=== Texto citado ===
-*-
Para existir, cuatro paredes.
- Camila Echeverri Duarte

- 20 sept
- 3 Min. de lectura

La casa, además de ser la extensión de nuestro sentir, nos reconoce y por eso mismo, nos dicta. Todos los objetos que ahí vamos guardando, no importa si están colgados o bien metidos en un cajón, apuntan a la misma dirección: nuestros intentos, la ilusión de cuánto nos pasa.
Llevo muchas columnas contando que me fui lejos de casa, tan lejos que no puedo entender las señales de tránsito, los avisos, las vallas, ni mucho menos lo que dicen y dicen por los altavoces en la estación de metro. Llevo todo este tiempo llegando a cualquier lado gracias a una memoria terca y a la convicción empedernida de seguir refiriéndome a donde vivo como "mi casa".
-*-
=== Datos de entrada ===
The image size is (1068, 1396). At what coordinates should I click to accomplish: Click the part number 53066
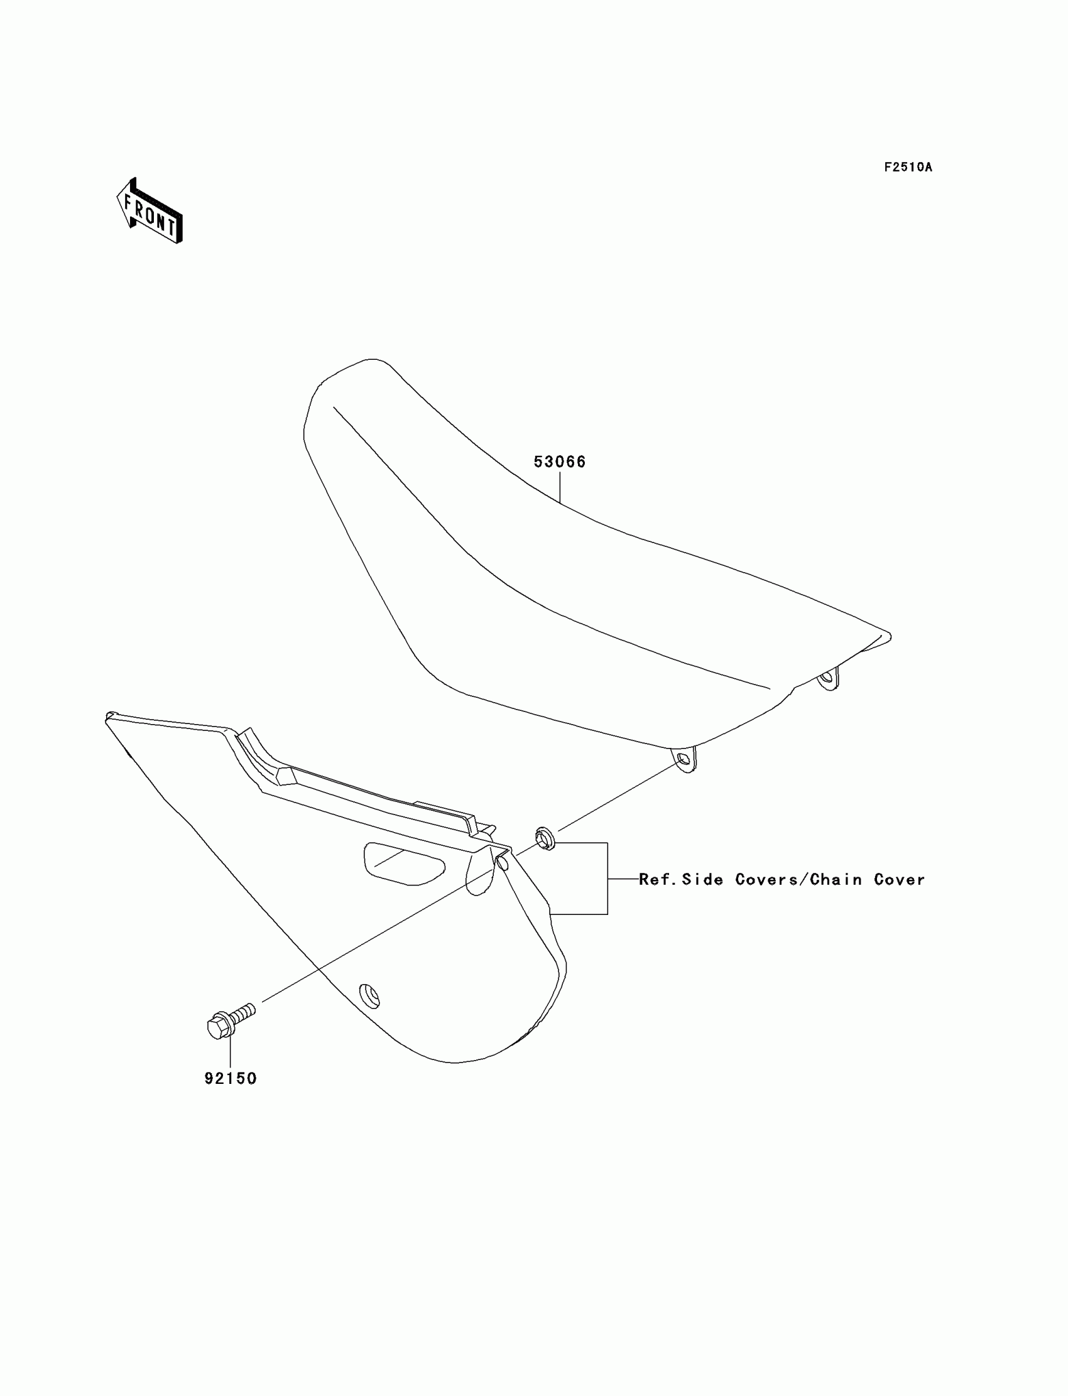pos(559,462)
-*-
=== Aplica lo leído ===
1: Reproduce del texto citado el fragmento que empieza con las palabras "- Camila Echeverri" y termina con "cuánto nos pasa.".
2: Según el texto citado, ¿gracias a qué dos cosas se sigue llegando a cualquier lado?
3: Enumera, por favor, todo lo que el texto citado dice que no se puede entender por estar tan lejos de casa.

=== Respuestas del ejercicio ===
1:
- Camila Echeverri Duarte

- 20 sept
- 3 Min. de lectura

La casa, además de ser la extensión de nuestro sentir, nos reconoce y por eso mismo, nos dicta. Todos los objetos que ahí vamos guardando, no importa si están colgados o bien metidos en un cajón, apuntan a la misma dirección: nuestros intentos, la ilusión de cuánto nos pasa.

2: A una memoria terca y a la convicción empedernida de seguir refiriéndose a donde se vive como "mi casa".

3:
- Las señales de tránsito
- Los avisos
- Las vallas
- Lo que dicen por los altavoces en la estación de metro